=== WORK INSTRUCTION ===
Scan the entries below. List each line with "will".

(Collected data)
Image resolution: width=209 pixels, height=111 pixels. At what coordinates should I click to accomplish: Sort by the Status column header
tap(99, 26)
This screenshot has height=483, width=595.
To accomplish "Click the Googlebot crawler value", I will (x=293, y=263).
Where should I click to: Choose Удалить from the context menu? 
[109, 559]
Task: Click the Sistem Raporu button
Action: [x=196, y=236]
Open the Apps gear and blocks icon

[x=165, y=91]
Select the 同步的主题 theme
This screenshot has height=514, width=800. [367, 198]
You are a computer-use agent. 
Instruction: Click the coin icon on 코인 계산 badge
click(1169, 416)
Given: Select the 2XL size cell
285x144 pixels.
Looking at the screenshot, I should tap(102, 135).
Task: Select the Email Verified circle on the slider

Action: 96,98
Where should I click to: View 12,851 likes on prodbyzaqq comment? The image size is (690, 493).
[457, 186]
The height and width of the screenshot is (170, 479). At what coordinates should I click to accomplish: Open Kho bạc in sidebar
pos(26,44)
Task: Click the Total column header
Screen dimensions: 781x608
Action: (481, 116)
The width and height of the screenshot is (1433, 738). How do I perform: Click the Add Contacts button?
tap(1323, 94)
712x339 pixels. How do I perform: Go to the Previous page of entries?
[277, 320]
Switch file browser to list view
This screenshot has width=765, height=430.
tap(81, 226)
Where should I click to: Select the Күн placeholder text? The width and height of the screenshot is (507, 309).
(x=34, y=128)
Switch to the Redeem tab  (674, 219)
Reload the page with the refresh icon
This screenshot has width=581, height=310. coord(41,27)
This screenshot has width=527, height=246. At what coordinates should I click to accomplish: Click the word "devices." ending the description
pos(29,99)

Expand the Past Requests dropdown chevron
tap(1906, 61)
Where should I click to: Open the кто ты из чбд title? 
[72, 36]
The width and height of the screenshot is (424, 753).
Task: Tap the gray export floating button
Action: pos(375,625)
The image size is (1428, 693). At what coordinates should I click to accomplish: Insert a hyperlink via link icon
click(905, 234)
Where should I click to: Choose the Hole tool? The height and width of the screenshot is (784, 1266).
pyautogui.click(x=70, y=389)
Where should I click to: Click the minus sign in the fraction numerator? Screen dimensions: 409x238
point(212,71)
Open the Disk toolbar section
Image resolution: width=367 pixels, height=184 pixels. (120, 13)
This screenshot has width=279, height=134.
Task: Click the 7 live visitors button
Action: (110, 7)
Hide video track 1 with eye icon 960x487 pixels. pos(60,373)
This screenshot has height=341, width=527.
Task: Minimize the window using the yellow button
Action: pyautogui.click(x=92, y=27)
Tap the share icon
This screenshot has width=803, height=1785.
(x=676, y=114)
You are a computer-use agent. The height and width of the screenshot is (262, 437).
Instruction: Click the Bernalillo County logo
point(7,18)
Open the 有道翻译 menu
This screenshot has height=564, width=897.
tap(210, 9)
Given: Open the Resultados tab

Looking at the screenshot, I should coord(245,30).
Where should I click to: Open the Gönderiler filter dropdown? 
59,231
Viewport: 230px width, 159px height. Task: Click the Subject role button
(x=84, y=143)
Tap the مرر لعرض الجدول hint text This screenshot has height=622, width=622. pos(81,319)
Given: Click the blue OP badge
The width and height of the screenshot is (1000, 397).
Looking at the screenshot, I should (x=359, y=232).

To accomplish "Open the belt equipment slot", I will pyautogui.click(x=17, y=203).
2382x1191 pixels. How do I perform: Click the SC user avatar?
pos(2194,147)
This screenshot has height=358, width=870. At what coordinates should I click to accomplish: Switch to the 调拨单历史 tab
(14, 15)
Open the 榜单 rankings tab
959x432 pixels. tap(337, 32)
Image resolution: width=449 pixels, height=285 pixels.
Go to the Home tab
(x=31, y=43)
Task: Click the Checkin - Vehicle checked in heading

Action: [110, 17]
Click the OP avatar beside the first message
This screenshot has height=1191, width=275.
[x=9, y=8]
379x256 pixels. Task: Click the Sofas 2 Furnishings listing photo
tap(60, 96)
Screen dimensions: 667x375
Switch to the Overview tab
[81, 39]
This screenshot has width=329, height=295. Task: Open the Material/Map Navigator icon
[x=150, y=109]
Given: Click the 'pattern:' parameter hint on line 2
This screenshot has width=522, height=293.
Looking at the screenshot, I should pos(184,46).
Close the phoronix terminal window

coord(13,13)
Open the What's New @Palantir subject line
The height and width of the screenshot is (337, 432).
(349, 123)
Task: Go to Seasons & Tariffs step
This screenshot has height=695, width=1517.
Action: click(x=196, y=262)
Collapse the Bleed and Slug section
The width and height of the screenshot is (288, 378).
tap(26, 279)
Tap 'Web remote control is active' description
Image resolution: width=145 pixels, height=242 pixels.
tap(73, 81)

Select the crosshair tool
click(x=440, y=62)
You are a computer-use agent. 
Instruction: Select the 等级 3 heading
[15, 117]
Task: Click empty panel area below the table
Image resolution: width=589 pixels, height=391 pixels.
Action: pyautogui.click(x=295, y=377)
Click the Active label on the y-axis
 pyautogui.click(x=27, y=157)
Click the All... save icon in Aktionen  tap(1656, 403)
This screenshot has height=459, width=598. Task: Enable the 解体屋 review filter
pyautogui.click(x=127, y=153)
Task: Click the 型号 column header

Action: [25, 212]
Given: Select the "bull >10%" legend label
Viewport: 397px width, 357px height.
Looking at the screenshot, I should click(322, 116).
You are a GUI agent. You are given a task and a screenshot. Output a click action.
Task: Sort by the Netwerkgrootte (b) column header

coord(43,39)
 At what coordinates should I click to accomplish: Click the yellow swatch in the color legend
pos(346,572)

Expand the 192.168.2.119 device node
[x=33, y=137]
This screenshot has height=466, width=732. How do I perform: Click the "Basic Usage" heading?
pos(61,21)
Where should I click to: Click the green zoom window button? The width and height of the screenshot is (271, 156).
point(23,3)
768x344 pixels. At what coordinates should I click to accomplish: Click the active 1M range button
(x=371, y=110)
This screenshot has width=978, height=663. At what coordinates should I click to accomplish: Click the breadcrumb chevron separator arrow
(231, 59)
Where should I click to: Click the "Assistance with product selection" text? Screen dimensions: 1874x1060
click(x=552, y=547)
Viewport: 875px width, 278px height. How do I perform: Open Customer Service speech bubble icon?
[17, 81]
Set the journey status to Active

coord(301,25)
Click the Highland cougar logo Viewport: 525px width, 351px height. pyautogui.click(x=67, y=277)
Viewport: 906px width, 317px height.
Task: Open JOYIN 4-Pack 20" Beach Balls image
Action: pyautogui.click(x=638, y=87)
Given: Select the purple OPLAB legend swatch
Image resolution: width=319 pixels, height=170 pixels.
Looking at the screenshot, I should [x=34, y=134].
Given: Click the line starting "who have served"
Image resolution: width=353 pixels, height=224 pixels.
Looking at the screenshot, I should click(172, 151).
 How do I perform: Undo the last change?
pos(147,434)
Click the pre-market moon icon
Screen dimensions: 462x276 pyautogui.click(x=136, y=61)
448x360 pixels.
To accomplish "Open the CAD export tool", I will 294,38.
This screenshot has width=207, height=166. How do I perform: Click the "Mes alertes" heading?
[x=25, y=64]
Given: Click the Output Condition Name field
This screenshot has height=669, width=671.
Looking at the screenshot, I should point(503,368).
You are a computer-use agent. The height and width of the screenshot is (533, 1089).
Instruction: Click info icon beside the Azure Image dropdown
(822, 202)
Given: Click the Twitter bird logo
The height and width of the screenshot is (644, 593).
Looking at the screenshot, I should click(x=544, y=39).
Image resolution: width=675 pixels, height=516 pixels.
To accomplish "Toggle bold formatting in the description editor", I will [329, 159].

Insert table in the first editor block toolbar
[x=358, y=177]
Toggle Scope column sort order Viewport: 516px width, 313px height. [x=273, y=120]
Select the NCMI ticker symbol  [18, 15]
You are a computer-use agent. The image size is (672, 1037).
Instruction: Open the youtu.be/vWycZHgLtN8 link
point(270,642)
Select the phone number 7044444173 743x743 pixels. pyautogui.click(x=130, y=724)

=== TASK RESULT ===
To accomplish "Click the Googlebot crawler value", I will (x=293, y=263).
To accomplish "Open the belt equipment slot", I will pyautogui.click(x=17, y=203).
To accomplish "Open the CAD export tool", I will 294,38.
To accomplish "Toggle bold formatting in the description editor", I will [329, 159].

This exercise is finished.